Świat jakby za mgłą, przed oczami próżnia, na ustach dziwnie obcy dotyk, w głowie pustka.
Nie rozumiałem.
Na szczęście nie musiałem zbyt wiele pojmować, bo moje oczy na nowo dostrzegły wszystkie barwy, a naprzeciw mnie stała najpiękniejsza istota, jaką Bóg ośmielił się zesłać na ziemię, umieścić wśród zawistnych ludzi bez obawy, że ktoś zniszczy jej delikatną urodę ciała i duszy.
Długo nie cieszyłem wzroku moją panią, bo cisnęła mną w Mrocznego Amora.
Możliwe, że trochę przesadziłem z tą delikatnością.
Nie minęło wiele czasu, byśmy wspólnie pokonali antagonistę zrodzonego ze złej woli Władcy Ciem. Zwycięstwo jak zwykle przypieczętowaliśmy żółwikiem.
- To jak, moja pani? Ty, ja, kino, dzisiaj? – spytałem, najbardziej uwodzicielskim tonem na jaki byłem w stanie się zdobyć, a potem puściłem do niej oczko. Dziewczyna tylko się roześmiała i sprzedała mi pstryczka w nos. Zrezygnowana, ale wciąż z uśmiechem na twarzy, pokręciła głową.
- Nie odpuścisz sobie?
- Nigdy.
- No trudno, chyba się z tym jakoś pogodzę. Ale muszę odmówić, mam dzisiaj niesamowicie romantyczną randkę z fizyką i obawiam się, że jeśli ją wystawię, to długo nie pożyję.
- Niech będzie, księżniczko, ale nie ma mowy żebym odpuścił – zaśmiałem się.
- Wesołych walentynek, Chat – odezwała się po chwili namysłu, jednocześnie obdarzając mnie swoim promiennym uśmiechem. Kochałem ten wyraz twarzy całym sercem. Całą duszą. Całym sobą.
Byłyby weselsze z tobą w moich ramionach – pomyślałem, a strunami mojego serca nagle szarpnął smutek.

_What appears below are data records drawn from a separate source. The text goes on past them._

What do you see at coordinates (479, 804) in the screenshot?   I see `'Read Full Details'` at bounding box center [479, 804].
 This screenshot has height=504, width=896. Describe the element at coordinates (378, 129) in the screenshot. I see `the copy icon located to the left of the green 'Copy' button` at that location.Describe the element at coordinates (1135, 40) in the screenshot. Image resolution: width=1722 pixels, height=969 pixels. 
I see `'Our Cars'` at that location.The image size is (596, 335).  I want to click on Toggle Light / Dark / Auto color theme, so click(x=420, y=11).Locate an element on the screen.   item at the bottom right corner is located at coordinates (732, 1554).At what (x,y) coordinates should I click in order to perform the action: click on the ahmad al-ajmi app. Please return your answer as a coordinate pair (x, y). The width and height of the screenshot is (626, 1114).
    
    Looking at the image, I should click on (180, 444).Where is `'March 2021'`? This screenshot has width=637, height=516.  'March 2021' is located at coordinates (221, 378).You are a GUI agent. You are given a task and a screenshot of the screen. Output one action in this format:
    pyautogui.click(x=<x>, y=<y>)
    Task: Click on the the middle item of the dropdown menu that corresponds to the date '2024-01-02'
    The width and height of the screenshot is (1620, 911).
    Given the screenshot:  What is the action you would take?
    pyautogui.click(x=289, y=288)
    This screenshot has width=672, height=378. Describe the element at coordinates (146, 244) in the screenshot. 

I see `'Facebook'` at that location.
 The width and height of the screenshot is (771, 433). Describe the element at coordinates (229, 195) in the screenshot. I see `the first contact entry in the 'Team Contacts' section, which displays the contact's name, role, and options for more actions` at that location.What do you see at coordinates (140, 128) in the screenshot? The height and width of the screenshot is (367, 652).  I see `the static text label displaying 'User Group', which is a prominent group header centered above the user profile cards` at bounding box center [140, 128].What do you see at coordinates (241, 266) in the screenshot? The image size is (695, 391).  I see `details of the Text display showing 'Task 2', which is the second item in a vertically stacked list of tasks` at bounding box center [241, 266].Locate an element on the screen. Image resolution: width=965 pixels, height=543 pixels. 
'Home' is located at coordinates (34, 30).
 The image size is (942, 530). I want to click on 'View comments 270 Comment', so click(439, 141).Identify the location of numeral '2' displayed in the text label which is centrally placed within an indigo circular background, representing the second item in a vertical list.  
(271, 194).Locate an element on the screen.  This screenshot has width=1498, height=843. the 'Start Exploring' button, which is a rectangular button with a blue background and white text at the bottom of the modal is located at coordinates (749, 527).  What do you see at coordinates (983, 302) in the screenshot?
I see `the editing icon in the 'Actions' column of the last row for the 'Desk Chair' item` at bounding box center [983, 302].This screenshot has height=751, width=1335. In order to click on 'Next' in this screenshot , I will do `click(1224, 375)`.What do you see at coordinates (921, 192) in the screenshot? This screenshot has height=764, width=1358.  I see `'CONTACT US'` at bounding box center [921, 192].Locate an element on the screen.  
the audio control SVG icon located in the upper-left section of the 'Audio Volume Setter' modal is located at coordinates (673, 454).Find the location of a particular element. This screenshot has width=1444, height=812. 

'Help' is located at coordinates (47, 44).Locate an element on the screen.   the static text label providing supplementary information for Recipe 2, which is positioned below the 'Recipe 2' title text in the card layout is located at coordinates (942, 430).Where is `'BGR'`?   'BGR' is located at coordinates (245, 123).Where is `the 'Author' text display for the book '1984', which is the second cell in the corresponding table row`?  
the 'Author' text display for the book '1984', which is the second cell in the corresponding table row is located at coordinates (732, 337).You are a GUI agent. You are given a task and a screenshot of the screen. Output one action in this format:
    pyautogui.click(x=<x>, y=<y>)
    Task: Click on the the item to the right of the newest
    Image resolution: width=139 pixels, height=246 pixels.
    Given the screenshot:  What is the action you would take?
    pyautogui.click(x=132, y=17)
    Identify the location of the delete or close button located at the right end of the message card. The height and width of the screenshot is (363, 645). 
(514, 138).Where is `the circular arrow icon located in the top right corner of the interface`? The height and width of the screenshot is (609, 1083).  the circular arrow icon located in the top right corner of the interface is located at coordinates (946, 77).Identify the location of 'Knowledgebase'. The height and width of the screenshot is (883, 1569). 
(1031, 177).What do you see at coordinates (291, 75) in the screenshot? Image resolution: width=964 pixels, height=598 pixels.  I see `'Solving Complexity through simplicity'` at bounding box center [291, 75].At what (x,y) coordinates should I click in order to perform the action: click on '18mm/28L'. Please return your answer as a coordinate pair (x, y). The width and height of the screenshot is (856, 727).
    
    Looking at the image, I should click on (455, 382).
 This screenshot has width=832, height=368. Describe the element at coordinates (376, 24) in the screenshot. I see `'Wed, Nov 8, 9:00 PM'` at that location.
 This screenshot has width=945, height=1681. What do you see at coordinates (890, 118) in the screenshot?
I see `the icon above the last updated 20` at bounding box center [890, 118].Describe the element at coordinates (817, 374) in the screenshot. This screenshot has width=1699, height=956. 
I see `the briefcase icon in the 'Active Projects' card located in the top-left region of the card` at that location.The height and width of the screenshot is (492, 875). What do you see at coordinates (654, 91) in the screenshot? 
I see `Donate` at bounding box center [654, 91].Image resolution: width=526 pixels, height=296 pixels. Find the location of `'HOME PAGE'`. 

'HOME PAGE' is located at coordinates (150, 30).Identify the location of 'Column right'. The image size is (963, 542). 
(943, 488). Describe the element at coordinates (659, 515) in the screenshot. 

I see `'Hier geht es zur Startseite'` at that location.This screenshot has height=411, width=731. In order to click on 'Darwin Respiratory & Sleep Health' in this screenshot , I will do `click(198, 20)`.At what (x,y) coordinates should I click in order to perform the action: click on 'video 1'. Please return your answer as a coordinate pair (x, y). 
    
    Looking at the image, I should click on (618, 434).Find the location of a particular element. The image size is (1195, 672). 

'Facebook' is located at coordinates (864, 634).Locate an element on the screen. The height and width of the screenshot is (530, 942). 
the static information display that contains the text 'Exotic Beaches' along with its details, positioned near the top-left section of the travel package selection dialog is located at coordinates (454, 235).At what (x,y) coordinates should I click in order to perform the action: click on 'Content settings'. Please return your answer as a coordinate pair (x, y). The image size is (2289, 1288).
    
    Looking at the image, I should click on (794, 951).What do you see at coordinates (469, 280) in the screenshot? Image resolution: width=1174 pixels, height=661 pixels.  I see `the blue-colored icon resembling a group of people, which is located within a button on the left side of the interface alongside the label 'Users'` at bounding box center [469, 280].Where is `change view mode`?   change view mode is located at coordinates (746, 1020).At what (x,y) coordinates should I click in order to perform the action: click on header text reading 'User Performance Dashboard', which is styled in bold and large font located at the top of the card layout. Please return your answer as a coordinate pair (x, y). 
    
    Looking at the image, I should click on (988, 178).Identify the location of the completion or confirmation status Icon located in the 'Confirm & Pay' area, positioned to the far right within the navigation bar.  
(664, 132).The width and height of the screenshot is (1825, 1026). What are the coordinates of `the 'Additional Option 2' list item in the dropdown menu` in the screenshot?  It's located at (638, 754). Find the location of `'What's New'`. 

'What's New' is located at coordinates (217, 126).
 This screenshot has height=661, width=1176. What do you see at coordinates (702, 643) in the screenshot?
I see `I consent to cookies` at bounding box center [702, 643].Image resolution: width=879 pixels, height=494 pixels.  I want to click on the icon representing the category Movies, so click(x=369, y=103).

- Nawzajem, Biedronko – odparłem.
Stałem jeszcze przez chwilę, patrząc jak oddala się ode mnie dziewczyna w czerwonym stroju i zastanawiałem się, kogo może ukrywać zaczarowana maska. Gdy do moich uszu dobiegł charakterystyczny odgłos, oznaczający, że za chwilę na miejscu Czarnego Kota pojawi się Adrien Agreste – zacząłem biec w stronę jednej z pustych ulic pomiędzy kamieniczkami. Lateksowy kostium zniknął w mgnieniu oka, a wyczerpany Plagg natychmiast upomniał się o camembert.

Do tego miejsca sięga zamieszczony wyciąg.